One of the papers I’m most excited about came out in November, work of the labs of Lacra Bintu and Will Greenleaf at Stanford. (Free bioRxiv version here.) They used one version of this technology to measure the binding states of individual regulatory DNA elements. In a nutshell, the method works by treating DNA with a methylating enzyme that marks sites that are accessible to the enzyme. If a transcription factor is bound to that site, the methylating enzyme can’t get there, and thus the site remains unmarked. By looking at the distribution of marked and unmarked sites on individual DNA molecules, you get binding statistics. For example, you can ask, if I have four DNA binding sites for a regulatory factor, how often are all four sites bound, versus fewer or no sites? How about if I increase the number of binding sites to six or eight?

What the experiment gives you is the frequencies of the different occupancy states of a DNA molecule. There is a direct analogy here to statistical thermodynamics: just like molecules in a gas occupy different energy states as described by the Boltzmann distribution, DNA molecules exist in different protein-bound or -unbound states with probabilities that can be described by a biophysical model. But unlike a gas, in this case we’re observing the microstates of the system directly.
With data like this, the Bintu and Greenleaf labs were able to parameterize biophysical models that describe how protein factors compete and cooperate for binding to regulatory DNA. Using this approach, they drew some conclusions about the relationship between transcription factor occupancy and gene expression and how binding of individual factors to individual sites works (binding seems to be independent). I won’t walk through the full paper here, but I do want to highlight some other interesting papers using related technologies. Andrew Stergachis, at the University of Washington, pioneered the technique called Fiber-seq with Stirling Churchman (at Harvard) and John Stamatoyannopoulos (University of Washington). Stergachis, who came and spoke to our department late last year, has a new preprint out describing DAF-seq, a more versatile form of Fiber-seq that lets you focus in on specific DNA elements of interest.
The DAF-seq preprint by the Stergachis lab has a number of very cool technical improvements over prior versions of this assay, part of which involved developing a very efficient new enzyme to mark the DNA. They also perform a binding analysis to show that the E-box of the NAPA promoter (element 1 in the figure below) nucleates the binding for elements 2 and 3. In other words, protein binding to these sites is not only cooperative, but directional, with one site driving the occupancy of the other sites.

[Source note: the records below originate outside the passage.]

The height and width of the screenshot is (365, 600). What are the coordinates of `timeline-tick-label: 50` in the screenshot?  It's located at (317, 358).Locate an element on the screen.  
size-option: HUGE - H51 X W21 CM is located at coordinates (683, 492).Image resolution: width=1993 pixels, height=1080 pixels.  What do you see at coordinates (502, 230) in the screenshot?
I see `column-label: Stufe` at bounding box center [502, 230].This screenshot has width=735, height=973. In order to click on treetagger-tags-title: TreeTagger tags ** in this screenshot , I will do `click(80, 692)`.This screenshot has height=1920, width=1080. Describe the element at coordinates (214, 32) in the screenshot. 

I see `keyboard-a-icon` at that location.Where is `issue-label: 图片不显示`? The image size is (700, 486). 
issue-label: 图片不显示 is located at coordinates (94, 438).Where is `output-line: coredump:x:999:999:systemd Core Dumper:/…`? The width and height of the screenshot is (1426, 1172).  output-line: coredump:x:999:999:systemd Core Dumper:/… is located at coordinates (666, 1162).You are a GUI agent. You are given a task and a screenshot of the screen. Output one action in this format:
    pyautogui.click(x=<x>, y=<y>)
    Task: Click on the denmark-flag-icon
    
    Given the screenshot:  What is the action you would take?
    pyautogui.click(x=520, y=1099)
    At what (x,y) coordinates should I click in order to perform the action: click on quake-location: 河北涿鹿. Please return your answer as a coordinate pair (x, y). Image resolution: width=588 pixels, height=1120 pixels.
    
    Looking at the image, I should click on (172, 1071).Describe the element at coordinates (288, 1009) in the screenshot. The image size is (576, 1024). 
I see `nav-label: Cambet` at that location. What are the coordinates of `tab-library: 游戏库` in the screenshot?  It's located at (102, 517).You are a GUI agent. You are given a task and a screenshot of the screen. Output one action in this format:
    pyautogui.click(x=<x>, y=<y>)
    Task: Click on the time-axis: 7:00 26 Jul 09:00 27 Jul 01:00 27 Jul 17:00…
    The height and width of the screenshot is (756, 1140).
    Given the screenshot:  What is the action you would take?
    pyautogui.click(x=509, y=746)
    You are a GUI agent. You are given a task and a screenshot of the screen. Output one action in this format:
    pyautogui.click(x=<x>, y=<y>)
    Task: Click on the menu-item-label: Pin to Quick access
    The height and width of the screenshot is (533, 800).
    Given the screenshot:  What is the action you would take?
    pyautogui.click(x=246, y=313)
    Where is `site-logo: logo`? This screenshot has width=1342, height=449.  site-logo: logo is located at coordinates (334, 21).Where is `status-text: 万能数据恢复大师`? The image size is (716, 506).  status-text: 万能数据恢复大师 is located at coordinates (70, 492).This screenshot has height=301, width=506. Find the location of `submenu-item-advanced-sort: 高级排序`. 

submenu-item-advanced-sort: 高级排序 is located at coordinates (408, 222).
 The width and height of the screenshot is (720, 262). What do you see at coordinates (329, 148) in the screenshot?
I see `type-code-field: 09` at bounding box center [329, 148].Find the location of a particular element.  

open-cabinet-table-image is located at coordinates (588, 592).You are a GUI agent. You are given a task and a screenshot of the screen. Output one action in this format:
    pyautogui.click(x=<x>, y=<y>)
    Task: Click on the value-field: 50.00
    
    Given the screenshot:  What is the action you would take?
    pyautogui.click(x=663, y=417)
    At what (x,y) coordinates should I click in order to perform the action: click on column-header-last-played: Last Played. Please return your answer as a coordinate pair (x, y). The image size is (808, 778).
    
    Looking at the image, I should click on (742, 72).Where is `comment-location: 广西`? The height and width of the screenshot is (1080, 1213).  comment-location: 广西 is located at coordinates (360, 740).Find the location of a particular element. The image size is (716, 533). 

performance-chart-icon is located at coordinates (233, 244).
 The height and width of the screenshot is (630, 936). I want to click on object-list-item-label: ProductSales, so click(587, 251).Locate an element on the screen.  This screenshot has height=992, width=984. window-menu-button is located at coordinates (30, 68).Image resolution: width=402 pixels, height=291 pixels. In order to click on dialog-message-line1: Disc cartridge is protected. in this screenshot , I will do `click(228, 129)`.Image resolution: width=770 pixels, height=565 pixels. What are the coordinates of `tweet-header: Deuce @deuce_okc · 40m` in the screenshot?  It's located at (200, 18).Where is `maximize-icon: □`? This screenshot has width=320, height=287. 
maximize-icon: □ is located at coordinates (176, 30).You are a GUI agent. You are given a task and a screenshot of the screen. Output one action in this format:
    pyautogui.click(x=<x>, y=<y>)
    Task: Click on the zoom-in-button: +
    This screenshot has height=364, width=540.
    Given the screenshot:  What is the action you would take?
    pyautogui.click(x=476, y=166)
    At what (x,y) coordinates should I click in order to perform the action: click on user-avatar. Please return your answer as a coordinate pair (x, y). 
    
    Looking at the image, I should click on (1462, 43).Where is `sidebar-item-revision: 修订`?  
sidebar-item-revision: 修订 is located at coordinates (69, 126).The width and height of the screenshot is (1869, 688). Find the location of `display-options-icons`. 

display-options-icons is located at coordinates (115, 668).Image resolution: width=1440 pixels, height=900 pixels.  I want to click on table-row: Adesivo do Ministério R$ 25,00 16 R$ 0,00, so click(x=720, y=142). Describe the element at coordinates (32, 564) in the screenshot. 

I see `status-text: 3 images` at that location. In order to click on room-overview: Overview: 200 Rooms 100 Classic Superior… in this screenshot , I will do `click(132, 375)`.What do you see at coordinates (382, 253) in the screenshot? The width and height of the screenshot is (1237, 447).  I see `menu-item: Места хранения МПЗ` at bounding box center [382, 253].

The idea of using DNA-modifying enzymes to mark unbound sites of DNA has been around for awhile (see here, here, here, and here for a few of the important papers). As the technology becomes democratized, we’re going to see more work directly addressing the mechanisms of gene regulation, which get to the heart of Schrödinger’s biological paradox: how a handful of binding events at a single DNA molecule give rise to reproducible, orderly behavior in the face of disorderly, random thermal motion.